• The request:
Reproduce only the data starting with the line containing "Task: Collapse the Users tree node" and going on through the line containing "Click the Taker", swapping "Task" for "Instruction" and leaving everything else unchanged.

• Input records:
::::::::

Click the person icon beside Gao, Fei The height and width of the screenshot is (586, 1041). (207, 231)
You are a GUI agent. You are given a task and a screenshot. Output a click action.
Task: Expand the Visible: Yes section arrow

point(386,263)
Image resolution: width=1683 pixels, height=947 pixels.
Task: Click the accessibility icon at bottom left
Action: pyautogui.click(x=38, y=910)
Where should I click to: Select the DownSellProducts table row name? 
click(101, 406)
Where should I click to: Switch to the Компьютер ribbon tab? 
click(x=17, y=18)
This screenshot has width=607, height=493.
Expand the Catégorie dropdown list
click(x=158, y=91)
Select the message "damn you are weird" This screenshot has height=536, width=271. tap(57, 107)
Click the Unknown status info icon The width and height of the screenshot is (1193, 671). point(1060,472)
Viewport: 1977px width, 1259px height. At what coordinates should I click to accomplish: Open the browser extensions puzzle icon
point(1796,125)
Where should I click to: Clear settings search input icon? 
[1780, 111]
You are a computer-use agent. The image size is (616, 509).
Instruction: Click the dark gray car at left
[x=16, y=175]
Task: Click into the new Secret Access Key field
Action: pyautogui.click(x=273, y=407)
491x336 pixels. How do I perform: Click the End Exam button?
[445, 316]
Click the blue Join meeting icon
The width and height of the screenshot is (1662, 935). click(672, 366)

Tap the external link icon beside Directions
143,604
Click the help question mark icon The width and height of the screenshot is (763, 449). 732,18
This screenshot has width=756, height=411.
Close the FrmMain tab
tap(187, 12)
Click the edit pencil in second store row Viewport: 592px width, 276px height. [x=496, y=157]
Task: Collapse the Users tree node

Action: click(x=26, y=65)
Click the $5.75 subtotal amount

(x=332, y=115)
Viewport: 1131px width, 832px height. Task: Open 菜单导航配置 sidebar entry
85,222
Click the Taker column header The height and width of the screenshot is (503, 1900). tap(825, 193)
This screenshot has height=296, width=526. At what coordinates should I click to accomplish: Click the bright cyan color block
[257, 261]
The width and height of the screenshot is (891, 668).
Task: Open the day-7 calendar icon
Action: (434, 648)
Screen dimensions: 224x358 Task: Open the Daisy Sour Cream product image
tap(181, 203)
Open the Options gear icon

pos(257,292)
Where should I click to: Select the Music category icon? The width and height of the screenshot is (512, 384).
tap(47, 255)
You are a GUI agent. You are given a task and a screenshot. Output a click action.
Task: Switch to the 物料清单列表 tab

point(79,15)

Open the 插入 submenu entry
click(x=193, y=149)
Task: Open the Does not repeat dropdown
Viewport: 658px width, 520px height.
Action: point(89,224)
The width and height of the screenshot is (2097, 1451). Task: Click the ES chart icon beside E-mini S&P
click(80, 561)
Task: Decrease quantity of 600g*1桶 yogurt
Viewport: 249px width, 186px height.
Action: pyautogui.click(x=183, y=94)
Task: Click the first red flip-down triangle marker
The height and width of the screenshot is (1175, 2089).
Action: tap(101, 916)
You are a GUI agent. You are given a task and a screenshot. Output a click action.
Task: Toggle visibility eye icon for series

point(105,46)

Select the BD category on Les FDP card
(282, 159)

::::::::

• Written answer:
Instruction: Collapse the Users tree node

Action: click(x=26, y=65)
Click the $5.75 subtotal amount

(x=332, y=115)
Viewport: 1131px width, 832px height. Instruction: Open 菜单导航配置 sidebar entry
85,222
Click the Taker column header The height and width of the screenshot is (503, 1900). tap(825, 193)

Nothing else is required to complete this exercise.